*** DATA EXTRACT Section Begins ***

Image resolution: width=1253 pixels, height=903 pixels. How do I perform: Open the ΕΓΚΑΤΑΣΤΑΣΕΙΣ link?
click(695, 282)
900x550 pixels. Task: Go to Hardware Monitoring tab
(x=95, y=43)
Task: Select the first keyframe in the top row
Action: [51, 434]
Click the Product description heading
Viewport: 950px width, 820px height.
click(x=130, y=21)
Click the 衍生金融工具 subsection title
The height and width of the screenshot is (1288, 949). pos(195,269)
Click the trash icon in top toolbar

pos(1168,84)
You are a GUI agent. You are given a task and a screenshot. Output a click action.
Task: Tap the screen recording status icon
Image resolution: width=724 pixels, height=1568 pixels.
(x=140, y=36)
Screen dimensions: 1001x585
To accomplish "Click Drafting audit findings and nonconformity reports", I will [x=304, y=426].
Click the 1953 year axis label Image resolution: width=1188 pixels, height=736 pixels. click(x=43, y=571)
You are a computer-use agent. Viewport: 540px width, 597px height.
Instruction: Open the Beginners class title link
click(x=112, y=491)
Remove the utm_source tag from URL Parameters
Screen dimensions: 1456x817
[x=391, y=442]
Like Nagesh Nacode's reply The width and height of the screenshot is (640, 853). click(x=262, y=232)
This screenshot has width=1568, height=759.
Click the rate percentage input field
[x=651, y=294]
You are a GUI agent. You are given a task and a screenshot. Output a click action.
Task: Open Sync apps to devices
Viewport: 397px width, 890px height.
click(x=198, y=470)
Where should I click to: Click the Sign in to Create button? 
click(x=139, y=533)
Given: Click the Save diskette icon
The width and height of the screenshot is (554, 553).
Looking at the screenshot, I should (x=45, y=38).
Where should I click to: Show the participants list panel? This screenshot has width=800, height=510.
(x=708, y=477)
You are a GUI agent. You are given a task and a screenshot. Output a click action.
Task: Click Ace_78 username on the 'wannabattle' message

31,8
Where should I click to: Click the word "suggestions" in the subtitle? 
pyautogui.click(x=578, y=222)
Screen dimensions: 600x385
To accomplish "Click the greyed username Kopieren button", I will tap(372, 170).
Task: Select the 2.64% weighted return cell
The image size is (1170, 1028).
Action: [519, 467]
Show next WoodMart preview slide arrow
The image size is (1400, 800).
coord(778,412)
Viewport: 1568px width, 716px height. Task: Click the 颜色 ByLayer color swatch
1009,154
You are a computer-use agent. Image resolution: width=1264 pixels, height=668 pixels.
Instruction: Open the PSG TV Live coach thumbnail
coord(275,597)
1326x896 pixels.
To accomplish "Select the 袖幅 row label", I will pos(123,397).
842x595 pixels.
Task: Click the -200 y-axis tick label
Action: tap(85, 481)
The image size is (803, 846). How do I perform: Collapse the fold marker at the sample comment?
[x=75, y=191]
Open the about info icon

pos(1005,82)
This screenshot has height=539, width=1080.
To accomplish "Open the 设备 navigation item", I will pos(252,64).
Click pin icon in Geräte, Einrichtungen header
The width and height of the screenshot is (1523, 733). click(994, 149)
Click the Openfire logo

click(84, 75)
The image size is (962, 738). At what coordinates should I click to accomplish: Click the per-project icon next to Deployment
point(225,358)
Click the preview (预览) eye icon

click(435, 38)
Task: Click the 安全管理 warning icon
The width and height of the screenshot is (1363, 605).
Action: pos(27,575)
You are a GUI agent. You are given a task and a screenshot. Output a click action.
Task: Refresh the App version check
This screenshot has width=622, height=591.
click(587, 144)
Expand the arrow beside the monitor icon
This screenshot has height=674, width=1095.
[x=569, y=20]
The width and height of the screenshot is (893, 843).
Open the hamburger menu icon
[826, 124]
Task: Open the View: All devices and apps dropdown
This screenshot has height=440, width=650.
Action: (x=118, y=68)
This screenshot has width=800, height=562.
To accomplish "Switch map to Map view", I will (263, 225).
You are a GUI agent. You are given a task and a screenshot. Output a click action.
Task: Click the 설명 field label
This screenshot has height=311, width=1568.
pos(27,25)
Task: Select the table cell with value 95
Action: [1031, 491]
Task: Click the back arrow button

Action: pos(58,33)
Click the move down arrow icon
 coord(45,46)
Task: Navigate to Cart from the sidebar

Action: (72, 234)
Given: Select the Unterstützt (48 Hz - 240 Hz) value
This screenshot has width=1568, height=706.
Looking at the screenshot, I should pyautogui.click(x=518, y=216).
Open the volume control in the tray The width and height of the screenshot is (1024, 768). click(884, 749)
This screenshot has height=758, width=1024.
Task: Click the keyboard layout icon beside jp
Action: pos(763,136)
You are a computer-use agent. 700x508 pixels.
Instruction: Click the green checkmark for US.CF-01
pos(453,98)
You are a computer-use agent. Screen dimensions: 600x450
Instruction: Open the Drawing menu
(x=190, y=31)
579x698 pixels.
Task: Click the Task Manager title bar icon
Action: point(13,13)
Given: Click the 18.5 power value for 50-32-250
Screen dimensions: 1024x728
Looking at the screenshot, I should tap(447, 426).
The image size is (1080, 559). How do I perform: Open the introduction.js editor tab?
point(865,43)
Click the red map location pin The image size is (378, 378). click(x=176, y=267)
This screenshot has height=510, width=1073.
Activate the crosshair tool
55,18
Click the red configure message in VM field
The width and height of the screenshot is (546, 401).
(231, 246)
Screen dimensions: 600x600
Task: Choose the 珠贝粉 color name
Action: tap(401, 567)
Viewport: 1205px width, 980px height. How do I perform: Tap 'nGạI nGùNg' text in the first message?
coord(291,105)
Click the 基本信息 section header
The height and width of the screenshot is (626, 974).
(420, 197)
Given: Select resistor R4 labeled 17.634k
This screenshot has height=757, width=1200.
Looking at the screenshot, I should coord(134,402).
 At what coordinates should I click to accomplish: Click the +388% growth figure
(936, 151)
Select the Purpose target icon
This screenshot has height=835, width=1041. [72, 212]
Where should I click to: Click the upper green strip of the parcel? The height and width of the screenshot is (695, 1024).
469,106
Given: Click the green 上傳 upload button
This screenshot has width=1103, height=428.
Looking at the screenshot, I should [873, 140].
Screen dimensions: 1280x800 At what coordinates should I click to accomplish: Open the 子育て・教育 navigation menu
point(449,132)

*** DATA EXTRACT Section Ends ***

» ABOUT THIS TASK
Transcribe every line of the records, keeping each one exact.

» WRITTEN RESPONSE
Image resolution: width=1253 pixels, height=903 pixels. How do I perform: Open the ΕΓΚΑΤΑΣΤΑΣΕΙΣ link?
click(695, 282)
900x550 pixels. Task: Go to Hardware Monitoring tab
(x=95, y=43)
Task: Select the first keyframe in the top row
Action: [51, 434]
Click the Product description heading
Viewport: 950px width, 820px height.
click(x=130, y=21)
Click the 衍生金融工具 subsection title
The height and width of the screenshot is (1288, 949). pos(195,269)
Click the trash icon in top toolbar

pos(1168,84)
You are a GUI agent. You are given a task and a screenshot. Output a click action.
Task: Tap the screen recording status icon
Image resolution: width=724 pixels, height=1568 pixels.
(x=140, y=36)
Screen dimensions: 1001x585
To accomplish "Click Drafting audit findings and nonconformity reports", I will [x=304, y=426].
Click the 1953 year axis label Image resolution: width=1188 pixels, height=736 pixels. click(x=43, y=571)
You are a computer-use agent. Viewport: 540px width, 597px height.
Instruction: Open the Beginners class title link
click(x=112, y=491)
Remove the utm_source tag from URL Parameters
Screen dimensions: 1456x817
[x=391, y=442]
Like Nagesh Nacode's reply The width and height of the screenshot is (640, 853). click(x=262, y=232)
This screenshot has width=1568, height=759.
Click the rate percentage input field
[x=651, y=294]
You are a GUI agent. You are given a task and a screenshot. Output a click action.
Task: Open Sync apps to devices
Viewport: 397px width, 890px height.
click(x=198, y=470)
Where should I click to: Click the Sign in to Create button? 
click(x=139, y=533)
Given: Click the Save diskette icon
The width and height of the screenshot is (554, 553).
Looking at the screenshot, I should (x=45, y=38).
Where should I click to: Show the participants list panel? This screenshot has width=800, height=510.
(x=708, y=477)
You are a GUI agent. You are given a task and a screenshot. Output a click action.
Task: Click Ace_78 username on the 'wannabattle' message

31,8
Where should I click to: Click the word "suggestions" in the subtitle? 
pyautogui.click(x=578, y=222)
Screen dimensions: 600x385
To accomplish "Click the greyed username Kopieren button", I will tap(372, 170).
Task: Select the 2.64% weighted return cell
The image size is (1170, 1028).
Action: [519, 467]
Show next WoodMart preview slide arrow
The image size is (1400, 800).
coord(778,412)
Viewport: 1568px width, 716px height. Task: Click the 颜色 ByLayer color swatch
1009,154
You are a computer-use agent. Image resolution: width=1264 pixels, height=668 pixels.
Instruction: Open the PSG TV Live coach thumbnail
coord(275,597)
1326x896 pixels.
To accomplish "Select the 袖幅 row label", I will pos(123,397).
842x595 pixels.
Task: Click the -200 y-axis tick label
Action: tap(85, 481)
The image size is (803, 846). How do I perform: Collapse the fold marker at the sample comment?
[x=75, y=191]
Open the about info icon

pos(1005,82)
This screenshot has height=539, width=1080.
To accomplish "Open the 设备 navigation item", I will pos(252,64).
Click pin icon in Geräte, Einrichtungen header
The width and height of the screenshot is (1523, 733). click(994, 149)
Click the Openfire logo

click(84, 75)
The image size is (962, 738). At what coordinates should I click to accomplish: Click the per-project icon next to Deployment
point(225,358)
Click the preview (预览) eye icon

click(435, 38)
Task: Click the 安全管理 warning icon
The width and height of the screenshot is (1363, 605).
Action: pos(27,575)
You are a GUI agent. You are given a task and a screenshot. Output a click action.
Task: Refresh the App version check
This screenshot has width=622, height=591.
click(587, 144)
Expand the arrow beside the monitor icon
This screenshot has height=674, width=1095.
[x=569, y=20]
The width and height of the screenshot is (893, 843).
Open the hamburger menu icon
[826, 124]
Task: Open the View: All devices and apps dropdown
This screenshot has height=440, width=650.
Action: (x=118, y=68)
This screenshot has width=800, height=562.
To accomplish "Switch map to Map view", I will (263, 225).
You are a GUI agent. You are given a task and a screenshot. Output a click action.
Task: Click the 설명 field label
This screenshot has height=311, width=1568.
pos(27,25)
Task: Select the table cell with value 95
Action: [1031, 491]
Task: Click the back arrow button

Action: pos(58,33)
Click the move down arrow icon
 coord(45,46)
Task: Navigate to Cart from the sidebar

Action: (72, 234)
Given: Select the Unterstützt (48 Hz - 240 Hz) value
This screenshot has width=1568, height=706.
Looking at the screenshot, I should pyautogui.click(x=518, y=216).
Open the volume control in the tray The width and height of the screenshot is (1024, 768). click(884, 749)
This screenshot has height=758, width=1024.
Task: Click the keyboard layout icon beside jp
Action: pos(763,136)
You are a computer-use agent. 700x508 pixels.
Instruction: Click the green checkmark for US.CF-01
pos(453,98)
You are a computer-use agent. Screen dimensions: 600x450
Instruction: Open the Drawing menu
(x=190, y=31)
579x698 pixels.
Task: Click the Task Manager title bar icon
Action: point(13,13)
Given: Click the 18.5 power value for 50-32-250
Screen dimensions: 1024x728
Looking at the screenshot, I should tap(447, 426).
The image size is (1080, 559). How do I perform: Open the introduction.js editor tab?
point(865,43)
Click the red map location pin The image size is (378, 378). click(x=176, y=267)
This screenshot has height=510, width=1073.
Activate the crosshair tool
55,18
Click the red configure message in VM field
The width and height of the screenshot is (546, 401).
(231, 246)
Screen dimensions: 600x600
Task: Choose the 珠贝粉 color name
Action: tap(401, 567)
Viewport: 1205px width, 980px height. How do I perform: Tap 'nGạI nGùNg' text in the first message?
coord(291,105)
Click the 基本信息 section header
The height and width of the screenshot is (626, 974).
(420, 197)
Given: Select resistor R4 labeled 17.634k
This screenshot has height=757, width=1200.
Looking at the screenshot, I should coord(134,402).
 At what coordinates should I click to accomplish: Click the +388% growth figure
(936, 151)
Select the Purpose target icon
This screenshot has height=835, width=1041. [72, 212]
Where should I click to: Click the upper green strip of the parcel? The height and width of the screenshot is (695, 1024).
469,106
Given: Click the green 上傳 upload button
This screenshot has width=1103, height=428.
Looking at the screenshot, I should [873, 140].
Screen dimensions: 1280x800 At what coordinates should I click to accomplish: Open the 子育て・教育 navigation menu
point(449,132)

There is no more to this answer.